Alveolar macrophages (AM) were studied for their capability to release mediators involved in modulation of neutrophil (PMN) functions. Initial responses were induced by sulphite. Supernatants obtained from canine, human and rat AM pre-treated with sulphite in concentrations of 0.1-2 mmol/L enhanced the respiratory burst of canine, human and rat PMN, measured by lucigenin-dependent chemiluminescence (CL). This PMN-stimulating activity exhibited platelet-activating factor (PAF)-like properties, as indicated by desensitization of the PAF receptor, inhibition with PAF antagonists WEB 2086 and CV 3988, and the kinetic CL response like PAF after chloroform extraction of supernatants inhibitable by PAF antagonist CV 3988. These results indicate that AM are triggered by sulphite to release mediators that activate the respiratory burst of PMN, primarily via the PAF receptor.

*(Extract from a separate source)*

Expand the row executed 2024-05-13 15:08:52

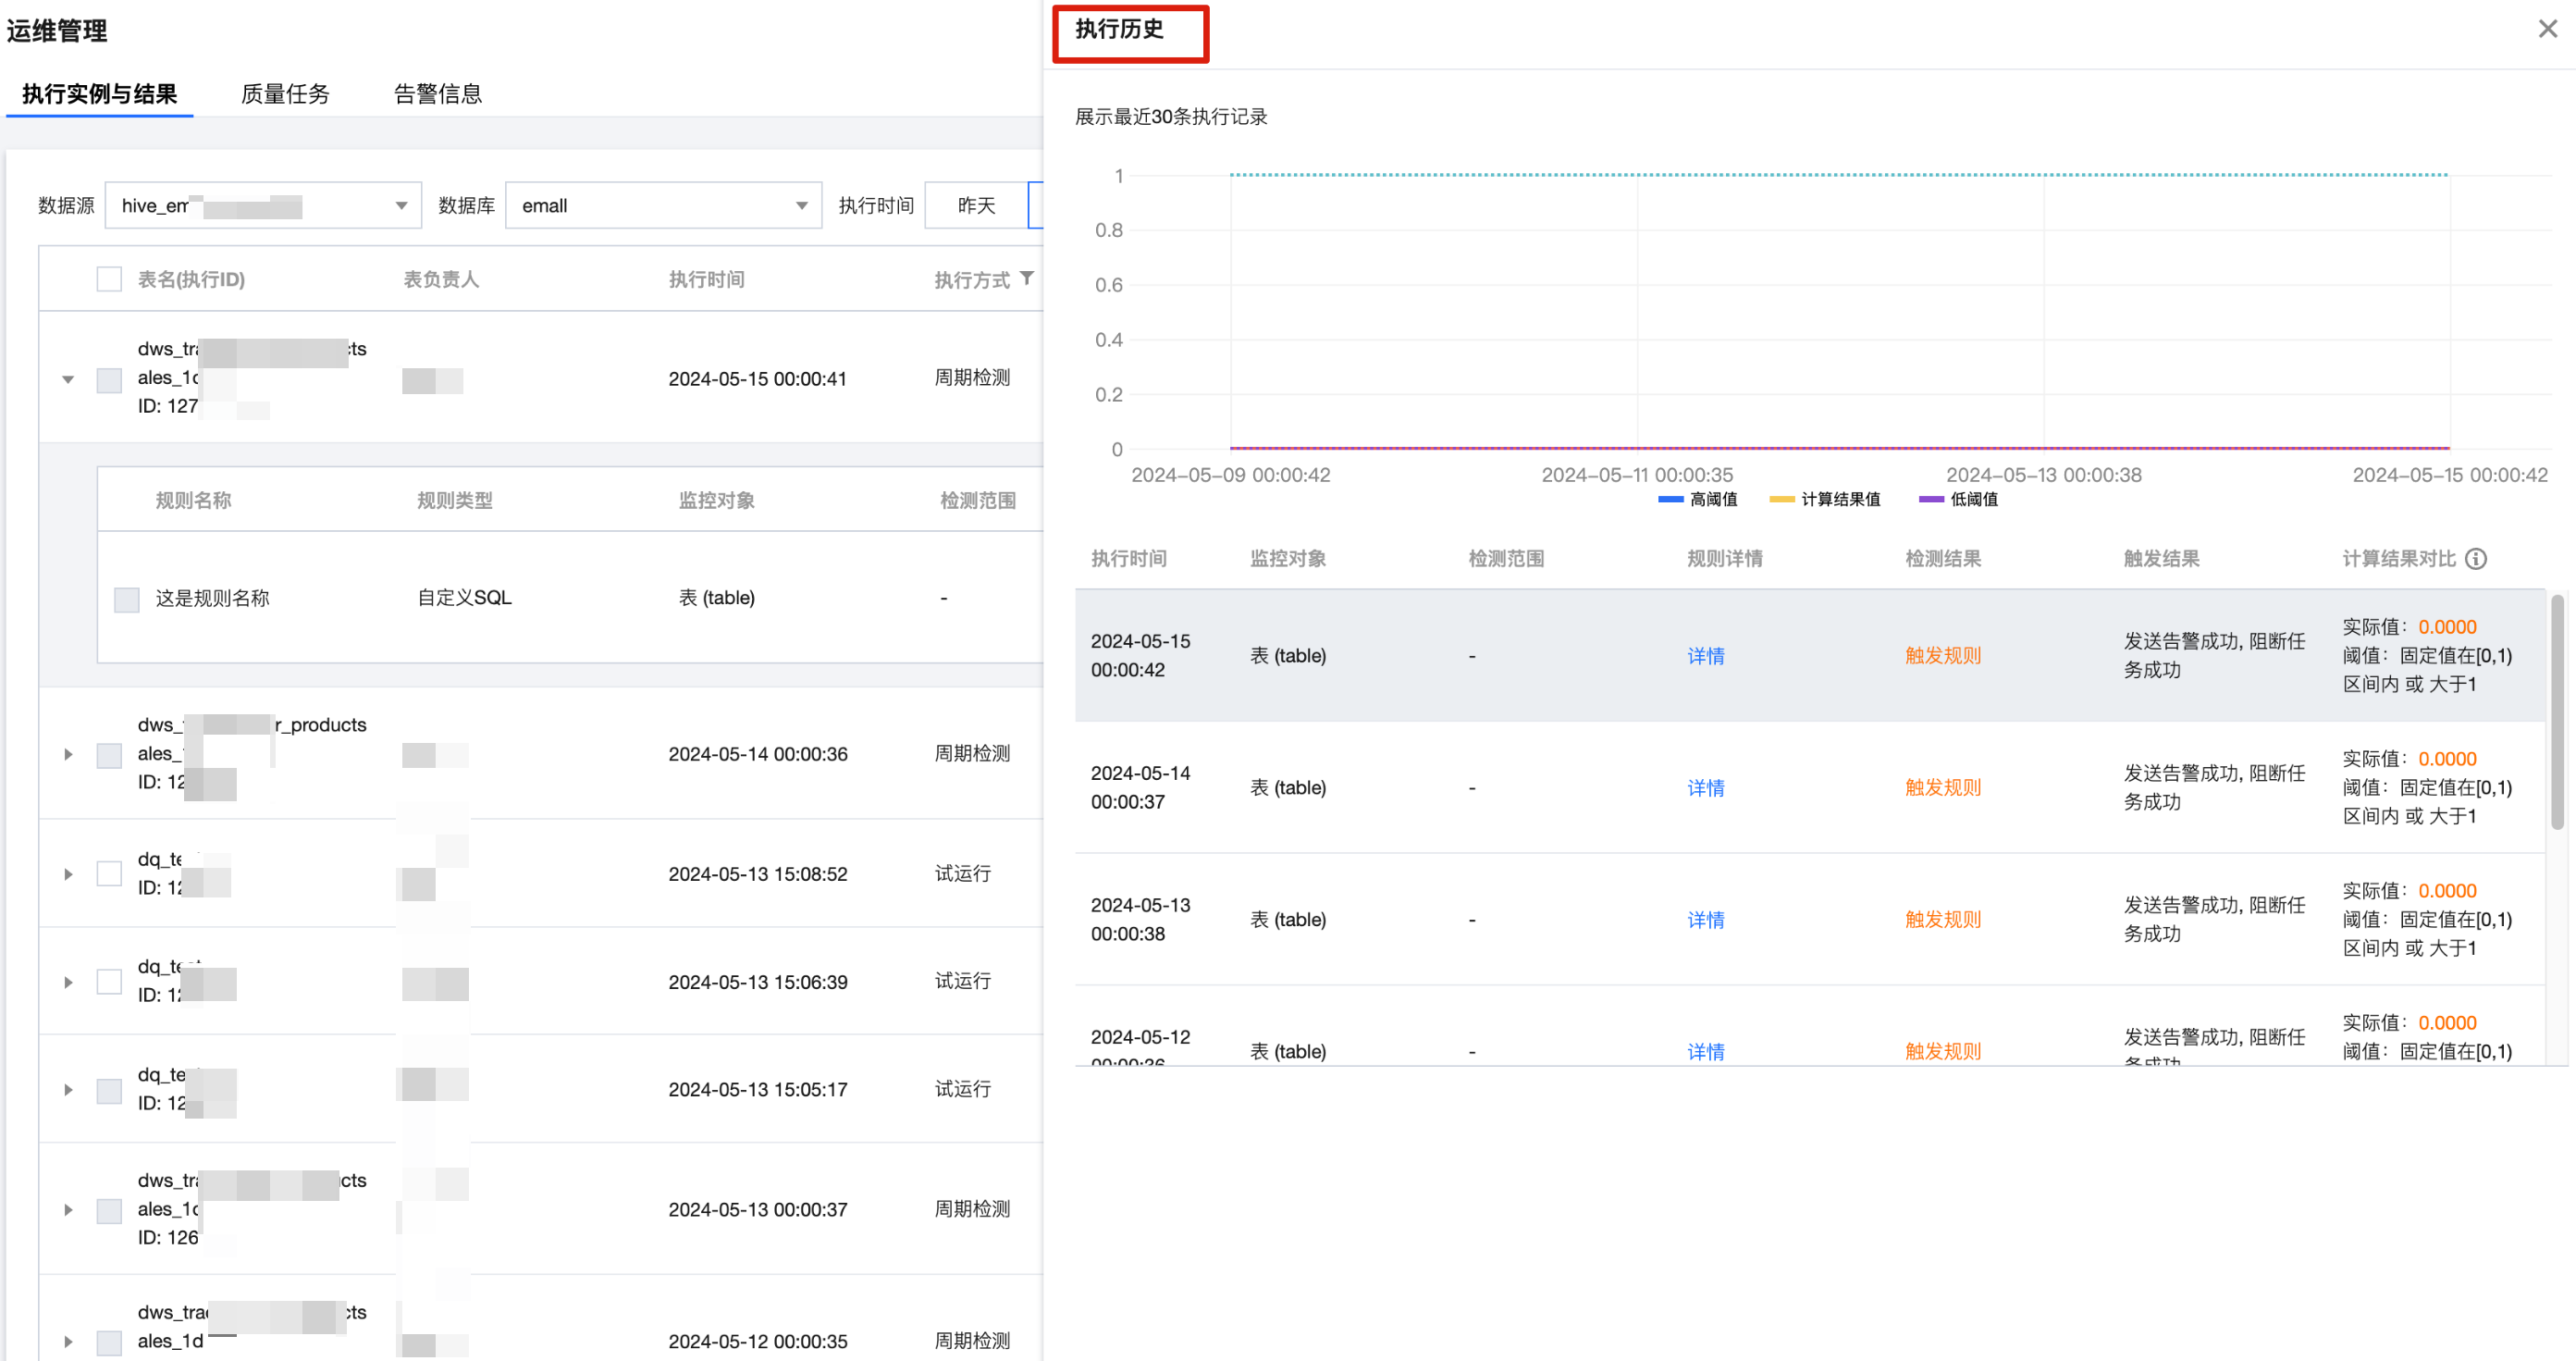pyautogui.click(x=68, y=874)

研究了肺泡巨噬细胞(AM)释放参与调节中性粒细胞(PMN)功能的介质的能力。初始反应由亚硫酸盐诱导。用浓度为0.1 - 2 mmol/L的亚硫酸盐预处理的犬、人和大鼠AM获得的上清液,通过基于光泽精的化学发光(CL)测量,增强了犬、人和大鼠PMN的呼吸爆发。这种PMN刺激活性表现出类似血小板活化因子(PAF)的特性,这通过PAF受体脱敏、PAF拮抗剂WEB 2086和CV 3988的抑制作用以及上清液经氯仿萃取后类似PAF的动力学CL反应(可被PAF拮抗剂CV 3988抑制)得以表明。这些结果表明,亚硫酸盐触发AM释放介质,主要通过PAF受体激活PMN的呼吸爆发。